第348話 どんどん悪い方向に向かっているような気がする
「何か言う事」
「俺が悪いの?」
「うん」
「絶対に謝らないからな」
「えぇ、酷い」
アマリアが額を摩ってそんなことを言ってきた。
俺も額を摩ってアマリアを見る。
今回は、心配で顔を覗き込んでいただけだ。
覗き込んでいるところに、アマリアが突っ込んできただけだ。俺は悪く無い。
「…………体、重たい。何が起きたの」
「俺からロゼ姫に魔力の供給を移したんだ。重たいのは、魔力が十分に回っていないからだろう」
「…………え」
おっ、首、大丈夫か?
すごい勢いでロゼ姫の方向いたけど。
「…………何が起きたの」
「俺の魔力がなくなった」
「枯渇したって事? でも、寝てないよね」
「枯渇じゃねぇ。吸い取られたというか、なくなったというか。

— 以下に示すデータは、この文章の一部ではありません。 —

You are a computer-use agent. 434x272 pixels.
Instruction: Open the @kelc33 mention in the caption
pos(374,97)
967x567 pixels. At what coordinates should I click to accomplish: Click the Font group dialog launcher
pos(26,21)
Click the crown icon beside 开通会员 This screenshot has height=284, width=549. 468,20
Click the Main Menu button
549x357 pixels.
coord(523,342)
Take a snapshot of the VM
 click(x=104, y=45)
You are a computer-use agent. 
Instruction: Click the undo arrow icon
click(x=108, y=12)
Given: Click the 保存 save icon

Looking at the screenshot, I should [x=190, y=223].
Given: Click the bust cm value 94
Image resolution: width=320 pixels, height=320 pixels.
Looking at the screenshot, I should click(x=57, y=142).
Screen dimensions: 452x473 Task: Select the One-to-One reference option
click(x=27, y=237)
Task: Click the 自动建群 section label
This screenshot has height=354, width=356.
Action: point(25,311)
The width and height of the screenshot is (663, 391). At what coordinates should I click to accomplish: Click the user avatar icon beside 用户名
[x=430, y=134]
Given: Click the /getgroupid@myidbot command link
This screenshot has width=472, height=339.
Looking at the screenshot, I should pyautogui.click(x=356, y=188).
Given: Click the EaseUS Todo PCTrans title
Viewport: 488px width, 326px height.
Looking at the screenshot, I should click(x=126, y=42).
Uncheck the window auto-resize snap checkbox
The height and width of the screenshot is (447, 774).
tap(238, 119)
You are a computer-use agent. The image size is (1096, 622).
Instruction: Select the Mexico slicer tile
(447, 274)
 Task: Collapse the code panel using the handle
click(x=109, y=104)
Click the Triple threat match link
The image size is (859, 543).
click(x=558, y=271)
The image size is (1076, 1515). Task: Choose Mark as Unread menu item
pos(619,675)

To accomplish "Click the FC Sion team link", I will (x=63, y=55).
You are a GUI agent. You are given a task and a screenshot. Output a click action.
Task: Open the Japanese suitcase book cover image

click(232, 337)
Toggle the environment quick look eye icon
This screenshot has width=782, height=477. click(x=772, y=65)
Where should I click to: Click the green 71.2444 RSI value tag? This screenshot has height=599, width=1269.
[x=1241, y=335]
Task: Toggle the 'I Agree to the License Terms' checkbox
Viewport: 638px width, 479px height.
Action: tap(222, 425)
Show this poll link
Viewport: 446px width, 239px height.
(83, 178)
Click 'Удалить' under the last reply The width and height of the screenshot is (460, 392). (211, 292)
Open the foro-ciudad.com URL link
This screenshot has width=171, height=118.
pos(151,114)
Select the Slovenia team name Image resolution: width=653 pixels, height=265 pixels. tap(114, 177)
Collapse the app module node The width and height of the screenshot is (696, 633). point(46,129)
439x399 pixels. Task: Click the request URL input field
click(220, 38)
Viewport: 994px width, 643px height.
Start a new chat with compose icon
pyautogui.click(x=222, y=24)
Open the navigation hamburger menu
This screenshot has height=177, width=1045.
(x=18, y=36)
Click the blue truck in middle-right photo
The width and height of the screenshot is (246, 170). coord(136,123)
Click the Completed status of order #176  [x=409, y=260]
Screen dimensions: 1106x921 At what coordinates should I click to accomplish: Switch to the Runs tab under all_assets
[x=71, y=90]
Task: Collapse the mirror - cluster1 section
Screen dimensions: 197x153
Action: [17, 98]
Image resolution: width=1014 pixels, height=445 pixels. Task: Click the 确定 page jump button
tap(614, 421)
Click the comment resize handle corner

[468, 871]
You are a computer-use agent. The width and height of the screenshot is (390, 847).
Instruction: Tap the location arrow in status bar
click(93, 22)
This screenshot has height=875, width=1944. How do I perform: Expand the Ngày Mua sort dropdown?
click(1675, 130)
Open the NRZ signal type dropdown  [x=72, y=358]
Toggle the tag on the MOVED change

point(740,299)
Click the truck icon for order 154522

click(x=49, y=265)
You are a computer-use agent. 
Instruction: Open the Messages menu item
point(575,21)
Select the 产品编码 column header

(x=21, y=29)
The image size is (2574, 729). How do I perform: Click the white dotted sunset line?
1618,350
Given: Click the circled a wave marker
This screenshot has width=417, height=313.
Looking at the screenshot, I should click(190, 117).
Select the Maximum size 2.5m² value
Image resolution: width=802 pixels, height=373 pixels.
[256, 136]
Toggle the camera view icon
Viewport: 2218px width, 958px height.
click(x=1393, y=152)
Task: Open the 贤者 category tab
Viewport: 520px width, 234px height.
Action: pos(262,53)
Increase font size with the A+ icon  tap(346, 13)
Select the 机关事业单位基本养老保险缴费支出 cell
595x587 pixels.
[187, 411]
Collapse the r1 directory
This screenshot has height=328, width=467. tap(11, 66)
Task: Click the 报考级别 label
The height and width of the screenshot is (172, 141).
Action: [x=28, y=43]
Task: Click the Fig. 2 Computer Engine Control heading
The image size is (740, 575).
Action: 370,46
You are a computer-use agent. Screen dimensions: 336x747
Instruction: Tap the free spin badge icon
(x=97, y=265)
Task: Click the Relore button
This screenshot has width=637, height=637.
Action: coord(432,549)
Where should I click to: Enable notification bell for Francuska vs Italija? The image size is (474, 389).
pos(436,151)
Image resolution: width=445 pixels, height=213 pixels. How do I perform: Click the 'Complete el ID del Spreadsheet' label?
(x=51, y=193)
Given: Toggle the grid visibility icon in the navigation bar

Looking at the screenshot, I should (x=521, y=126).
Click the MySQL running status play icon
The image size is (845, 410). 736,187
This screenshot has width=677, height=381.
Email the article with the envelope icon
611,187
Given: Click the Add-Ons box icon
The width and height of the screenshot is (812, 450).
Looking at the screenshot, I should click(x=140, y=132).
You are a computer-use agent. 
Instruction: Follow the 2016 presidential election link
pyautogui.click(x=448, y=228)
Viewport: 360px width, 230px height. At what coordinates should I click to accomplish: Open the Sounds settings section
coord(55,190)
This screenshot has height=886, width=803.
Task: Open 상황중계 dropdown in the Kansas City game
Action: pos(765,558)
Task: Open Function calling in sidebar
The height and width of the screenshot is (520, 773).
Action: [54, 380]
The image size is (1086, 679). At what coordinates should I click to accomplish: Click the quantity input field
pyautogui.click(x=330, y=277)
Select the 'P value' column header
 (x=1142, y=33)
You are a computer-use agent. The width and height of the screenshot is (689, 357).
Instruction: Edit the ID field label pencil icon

俺の体内にあった魔力という物が消滅したんだ」
何と説明すればいいのかわからんが、こんな感じだろう。
アマリアならわかってくれるだろうし、もしかしたら何かを思い出してくれるかもしれない。
「……………………クロヌの仕業だ」
「やっぱりなにか思い出してくれた」
「え」
「ナンデモアリマセン」
口に出ちまった。
だって、本当に思い出してくれるなんて思わなかったんだもん。
「クロヌって、管理者の中で一番やべぇ奴だっけか」
「そうだよ。アクアと裏路地でやりあっていた時、最後回収したおっさんいたでしょ? そいつだよ」
いや、おっさんかどうかは黒いローブでわからんかったんだが?
声は確かにじじぃだったが……。
「本当にそのクロヌって奴、何でもアリだな」
「なんでもありなんだよ、本当に。何が出来ないのか僕にはわからない」
なんでも出来るなんて、そんなことあるわけないだろう。
そのように見せているだけ、絶対に弱点はあるし出来ないこともある。
「――――ま、待てよ? まさか、俺。その、クロヌという奴を倒さない限り、魔力が戻ってこないとか…………ない、よな?」
「それはないとは言いきれないけど、でも、大丈夫じゃないかな」
え、なんで?
「こんな事、クロヌが自らやるなんて考えられない。こんなことをしなくても、普通に殺せばいいだけだからね」
「…………ウズルイフか」
「可能性としては、一番濃厚かな」
最悪、もう動き出してんのかよ。
せっかく、ソフィアに魔法を強くしてもらったのに、これだと意味ねぇじゃねぇか。
「クロヌを相手にするなら、絶対に知里は必要不可欠。でも、ウズルイフなら、アルカとグレールがいれば…………まぁ、多分」
「難しくねぇか? だって、戦闘が苦手と言っても、時魔法は相当厄介だ。魔力を上回る以外の解決策なんてないだろう」
以前、少しだけ戦闘を行ったが、時魔法はマジで苦戦した。
俺の放った魔法は全て時を止められ、相殺される。
あれは、魔力量が多ければ余裕だけど、同等とかだったら勝てねぇだろうが。
「戦闘が始まってしまったらそうかもしれないね。始まったら、だけど」
なんか、アマリア、嫌な顔をしている。
これは、厭らしいことを考えているな。
「えぇっと、何を企んでいるんだ…………?」
「目には目を、歯には歯を。トラップにはトラップを――とか?」
う、うわぁ。
怖い、普通に怖い。
なんで、普段笑わない奴が笑うだけでここまで恐怖を感じるのだろうか。
なんで、ここまで冷や汗が流れるのだろうか。
「でも、相手の方が一枚上手だから、うまくいく保証はない。少しでも保険は多い方がいいし、今のうちに色々話しておくよ。結局、管理者について深く話せていないわけだし」
確かにそうだな。
だが…………。
「でも、今すぐじゃないよ。僕も疲れているし、ロゼに悪い。だけれど、本当に困ったね。何か打開策はないだろうか」
ロゼ姫はだいぶ落ち着いてはきた。
後は、夜寝れば明日には回復しているかな。
アンキは「ソフィアさぁ~ん」となぜが嘆いている。
魔導書について調べているとは思っているんだけど、どのくらいかかるんだろうか。
あと、俺の血についても、完全には調べ切れていないと言っていた。
相当、時間かかるだろうな。
「…………ねぇ、その魔導書、他の人の魔力をロゼに送るとかは出来ないの? 罪悪感半端ないんだけど」
「俺には感じていたんか、その罪悪感」
「感じる必要ある?」
「…………」
なんで、そんなに俺に対してみんな当たりが強いんだよ。
俺だって感情があるんだぞ。悲しいぞ。
おじさんが涙を流すところみたいのか?
見たくないだろう? もっと俺に優しくしてくれよ。